I'm not saying your site won't work: you can carve out a pretty good niche in
finance-world.

------
danteembermage
I think what you've got here has a lot of potential; let me echo some things
and maybe make some other suggestions.

First, I think it is a great idea decomposing stock variance. Really, I do
want to know what moved my stock. However, it's not really clear what your
chart is telling me. I see market and I see the stock price and I see that
they are different but I don't know why they are different. What I'd imagined
was suppose you start with the return on the value weighted Wilshire 5000
possibly adjusted by empirical beta. Presumably there will be some residual
price movement, some of that is coming from sector changes. It would make
sense to see the sector effect as a different color tacked on to the market
effect. Then you add news effects and then the leftover would be unknown or
some such. Perhaps on news days you assume all the residual movement is due to
news and then carry forward that price difference through the non-news
periods.

As you've got it I assumed your chart was just comparing the stock return with
the return on the S&P until I read the comments here. You're news history and
the associated price change is awesome, in academic finance there is a long
tradition of doing event studies (e.g. what is the effect on a stock price to
an announcement of a seasoned equity offering?). If I understand what you're
doing you've essentially done an event study of every possible event for all
stocks throughout time. That's pretty cool. In fact, if you used academic
standard methods calculating your expected returns you might even have a
dataset that research universities would be interested in buying from you.

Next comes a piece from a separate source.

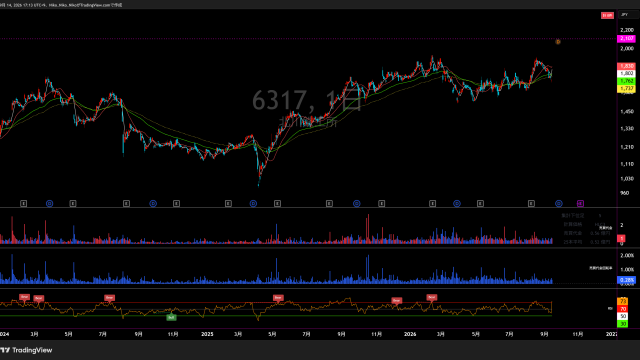
Task: Select the green 1,762 moving-average label
Action: tap(626, 81)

One possible thing traders might like that you might be able to pull off.
Suppose I'm worried a stock is going to get hit with an "identify theft" leak.
If you put a little text processing on your news titles you could determine
the average effect that kind of announcement will have on the average and
maybe for a stock in particular. So lets imagine "identity theft" has an
average negative return of six percent. Then I check identity theft with
American Standard and I get 0.1 percent because the negative identity theft
returns are linked with banking and retail sector returns and not really with
the market.

I'm a little worried that your design is too cutesy. I would expect websites
that do lots of statistics to have more hard corners. I understand you want
the site to look accessible but you want it to appear intelligent and
accessible. There's got to be a compromise in between somewhere.

------
mstefff
Doesn't Google Finance do this already?

I don't understand the use of the "index"...

The logo and interface looks a little '5 years ago'..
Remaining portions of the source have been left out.